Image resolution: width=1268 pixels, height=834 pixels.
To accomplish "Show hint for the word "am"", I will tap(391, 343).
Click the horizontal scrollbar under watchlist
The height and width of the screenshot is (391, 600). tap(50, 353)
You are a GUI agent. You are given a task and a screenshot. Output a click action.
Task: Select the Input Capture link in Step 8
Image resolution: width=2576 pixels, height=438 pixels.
...
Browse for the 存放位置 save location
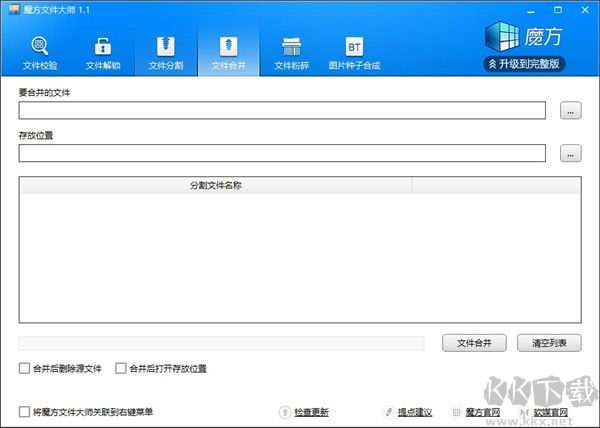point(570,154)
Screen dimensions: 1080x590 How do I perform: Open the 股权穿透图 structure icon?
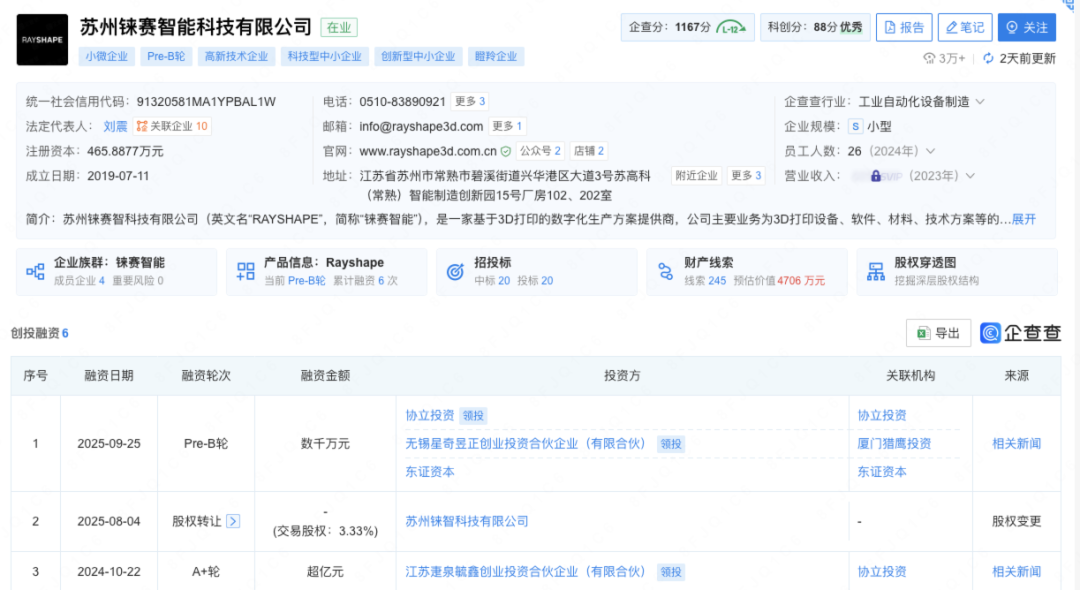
* * *
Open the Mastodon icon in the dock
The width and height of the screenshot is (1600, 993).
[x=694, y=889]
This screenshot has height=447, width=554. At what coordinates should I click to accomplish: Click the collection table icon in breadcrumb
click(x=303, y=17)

### Aim
Please render the rows from the line with "This screenshot has" up to and including the line with "click(x=303, y=17)" as a Markdown table with columns Nr and Line, leaving out blank lines.

### The answer
| Nr | Line |
|---|---|
| 1 | This screenshot has height=447, width=554. At what coordinates should I click to accomplish: Click the collection table icon in breadcrumb |
| 2 | click(x=303, y=17) |